JOB:
Please copy out these lines exactly as they stand.

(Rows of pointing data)
START
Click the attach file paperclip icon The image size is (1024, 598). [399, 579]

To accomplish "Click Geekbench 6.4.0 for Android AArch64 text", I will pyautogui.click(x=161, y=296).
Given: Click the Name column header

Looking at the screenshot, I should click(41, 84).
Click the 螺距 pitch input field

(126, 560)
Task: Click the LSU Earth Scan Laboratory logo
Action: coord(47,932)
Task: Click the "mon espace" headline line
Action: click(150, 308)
END
CORRECT RESULT:
Click the attach file paperclip icon The image size is (1024, 598). [399, 579]

To accomplish "Click Geekbench 6.4.0 for Android AArch64 text", I will pyautogui.click(x=161, y=296).
Given: Click the Name column header

Looking at the screenshot, I should click(41, 84).
Click the 螺距 pitch input field

(126, 560)
Task: Click the LSU Earth Scan Laboratory logo
Action: coord(47,932)
Task: Click the "mon espace" headline line
Action: click(150, 308)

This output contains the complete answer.